Document excerpt.
Beyond the Five-Year Grant
Words by Sophie Vaughan
In Part 1 of this series, we introduced the City of Akron’s ACORN Project, a $1 million Urban Forestry and Workforce Development program funded by a grant from the USDA Forest Service. In Part 2, we detailed the next steps that the ACORN project’s partners need to take to get the program started, as well the cuts that had to be made to the original $6.7 million grant proposal to fit the budget for the $1 million award. This final part of the series addresses the future of the program beyond the five-year grant.
City of Akron Watershed Superintendent Jessica Glowczewski — who developed this project with Akron Zoo and Truly Reaching You (TRY) Ministries — hopes that if this program is successful, it could continue with subsequent rounds of grant funding, or that the City could adopt the program in some fashion.
“I’m hoping that…over the course of the five years of this program, that we can really build some good relationships with our partners and build some relationships with the communities so that it becomes a cheaper endeavor,” she says. “We’ll see what happens…we’re going to continue to try and find some money.”
Glowczewski says there is a possibility of some additional funding from another grant opportunity for which City of Akron Park Superintendent John Malish applied that could possibly be used to give the program a little more flexibility or potentially even extend the program for another year. She also sees an opportunity for sponsorship through local businesses like nurseries or tree services who need skilled laborers.

Problems and tasks.
• a. According to the ACORN Project article, which City of Akron official applied for the additional grant that could give the program more flexibility?
• b. In the ACORN Project article, why does Jessica Glowczewski hope to build good relationships with partners and communities over the five years of the program?
• c. Set down the passage of the ACORN Project article starting with "Glowczewski says there" and going on through "need skilled laborers.".

Data segment.
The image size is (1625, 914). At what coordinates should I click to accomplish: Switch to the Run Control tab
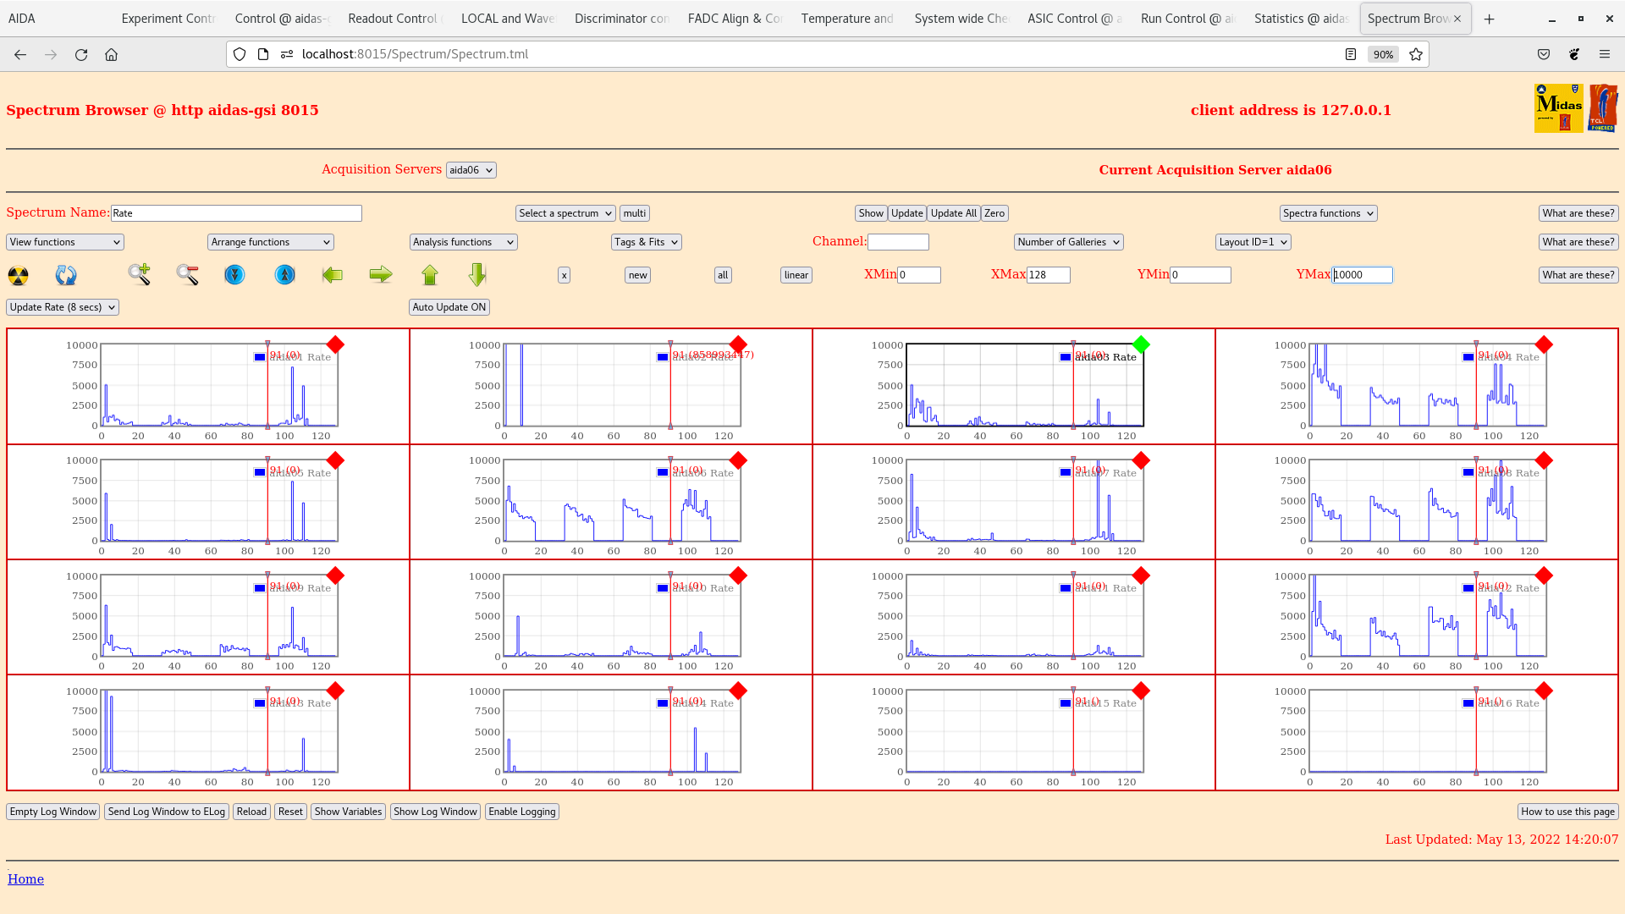pos(1187,19)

Responses per task.
• a. City of Akron Park Superintendent John Malish applied for it.

• b. She hopes those relationships will make the program a cheaper endeavor, which would help it continue beyond the five-year grant through further funding or adoption by the City.

• c.
Glowczewski says there is a possibility of some additional funding from another grant opportunity for which City of Akron Park Superintendent John Malish applied that could possibly be used to give the program a little more flexibility or potentially even extend the program for another year. She also sees an opportunity for sponsorship through local businesses like nurseries or tree services who need skilled laborers.